6 de setembro de 2026
Setembro, mês da “independência” na América Latina
Se o colonialismo europeu deixou cicatrizes, o novo século revela um rosto atualizado do intervencionismo
Por Carlos Ernesto Cano
A cada setembro, uma onda de comemorações percorre a América Latina. O México relembra o Grito de Dolores no dia 16, o Chile o início do seu processo de independência no dia 18, e cinco nações centro-americanas — Guatemala, Honduras, El Salvador, Nicarágua e Costa Rica — celebram em 15 de setembro a assinatura da Ata de Independência da Capitania Geral da Guatemala, em 1821. São datas que evocam o fim do domínio espanhol e o nascimento de novas repúblicas.
No entanto, a gesta independentista que deveria inspirar orgulho contrasta com uma dívida histórica ainda não saldada: a do Haiti. O país caribenho conquistou sua independência da França em 1804, após a única revolução de escravizados bem-sucedida da história. Mas o preço dessa liberdade foi brutal. Em 1825, o rei Carlos X da França impôs uma indenização de 150 milhões de francos-ouro em troca do reconhecimento de sua soberania, uma soma que o economista Thomas Piketty classificou como o “resgate” mais escandaloso da história moderna.
O Haiti pagou durante décadas, empobrecendo-se até 1947, um fardo que ainda explica boa parte de sua miséria atual. Há algumas semanas, o presidente francês Emmanuel Macron chamou aquela decisão de “injustiça”, mas sem se comprometer a restituir os recursos. Uma comissão histórica vai estudar o caso, enquanto as demandas de reparação — estimadas pelo New York Times em até 115 bilhões de dólares em perdas — seguem sobre a mesa.
Mas se o colonialismo europeu deixou cicatrizes, o novo século revela um rosto atualizado do intervencionismo. Neste 2026, enquanto a América Latina comemora seus bicentenários, a sombra do “novo monopólio” se projeta a partir de Washington. O governo Trump reatualizou a doutrina Monroe sob o rótulo “Trump”, declarando todo o hemisfério como sua “área de interesse principal”. As evidências são contundentes.

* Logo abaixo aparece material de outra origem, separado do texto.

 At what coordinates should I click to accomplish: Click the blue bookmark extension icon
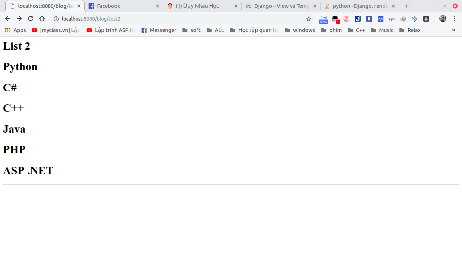click(x=369, y=19)

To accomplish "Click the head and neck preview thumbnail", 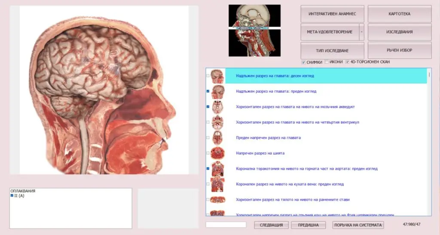I will (x=254, y=31).
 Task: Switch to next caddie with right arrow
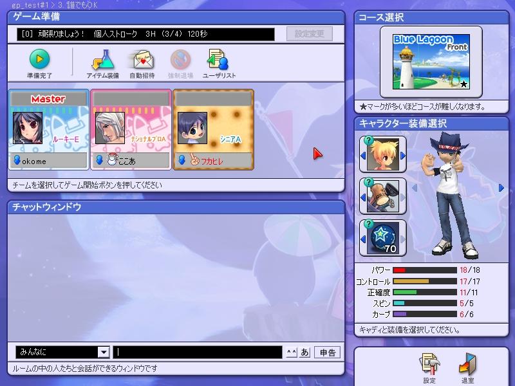(x=403, y=155)
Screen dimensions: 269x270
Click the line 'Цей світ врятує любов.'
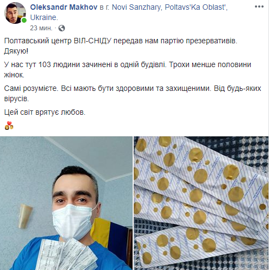click(x=45, y=112)
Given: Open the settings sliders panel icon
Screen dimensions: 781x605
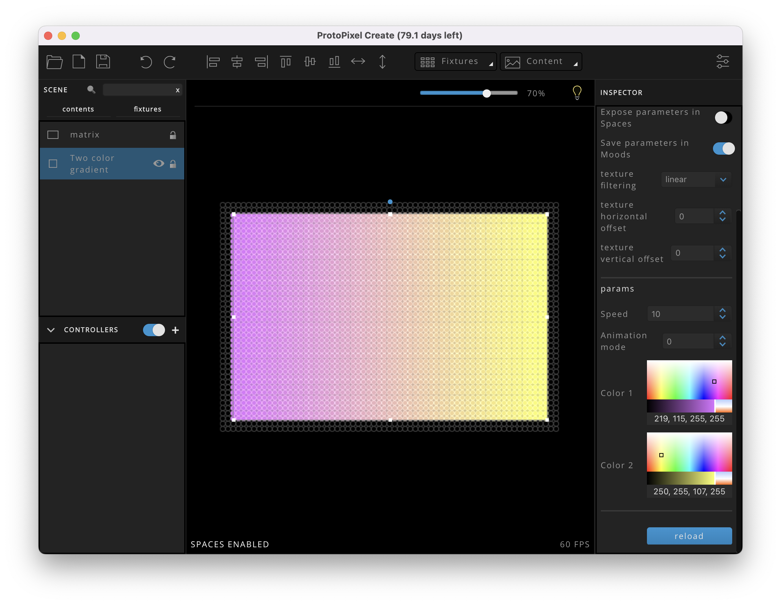Looking at the screenshot, I should (723, 62).
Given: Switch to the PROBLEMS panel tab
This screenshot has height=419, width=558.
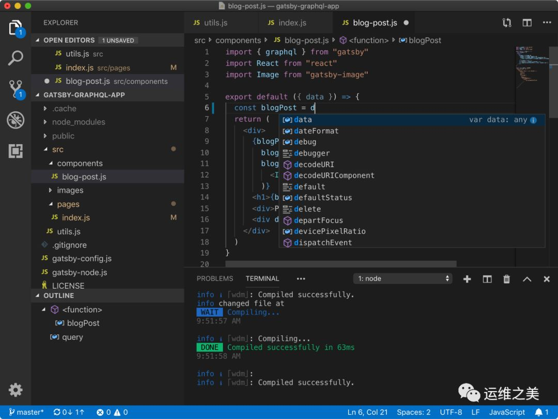Looking at the screenshot, I should pos(214,278).
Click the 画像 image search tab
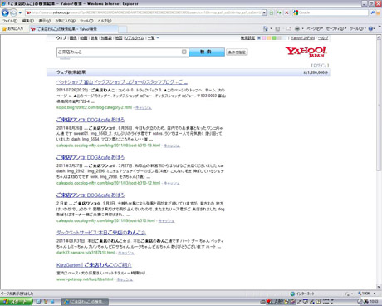 point(73,38)
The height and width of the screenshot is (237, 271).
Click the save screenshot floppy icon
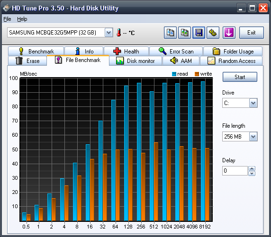199,33
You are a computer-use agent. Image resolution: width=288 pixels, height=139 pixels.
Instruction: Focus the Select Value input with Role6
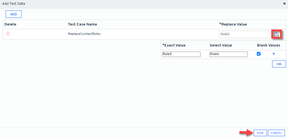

Em janeiro passado, uma operação militar americana em Caracas sequestrou o presidente Nicolás Maduro, justificada em nome da “democracia” e da “segurança”, numa ação que a ONU classificou como “precedente perigoso”. Mas a interferência não se limita aos mísseis. A ingerência nos processos eleitorais virou norma: nas recentes eleições da Argentina, Brasil, Honduras e Colômbia, funcionários americanos pressionaram abertamente a favor de candidatos afins, ameaçando com sanções ou retirando apoios caso suas expectativas não fossem atendidas. O caso mais recente ocorreu no Brasil, onde o governo de Lula da Silva denunciou e vetou a entrada de dois enviados de Washington que planejavam se reunir com a oposição para questionar a transparência do sistema eleitoral. A resposta dos EUA foi a revogação do visto do embaixador brasileiro.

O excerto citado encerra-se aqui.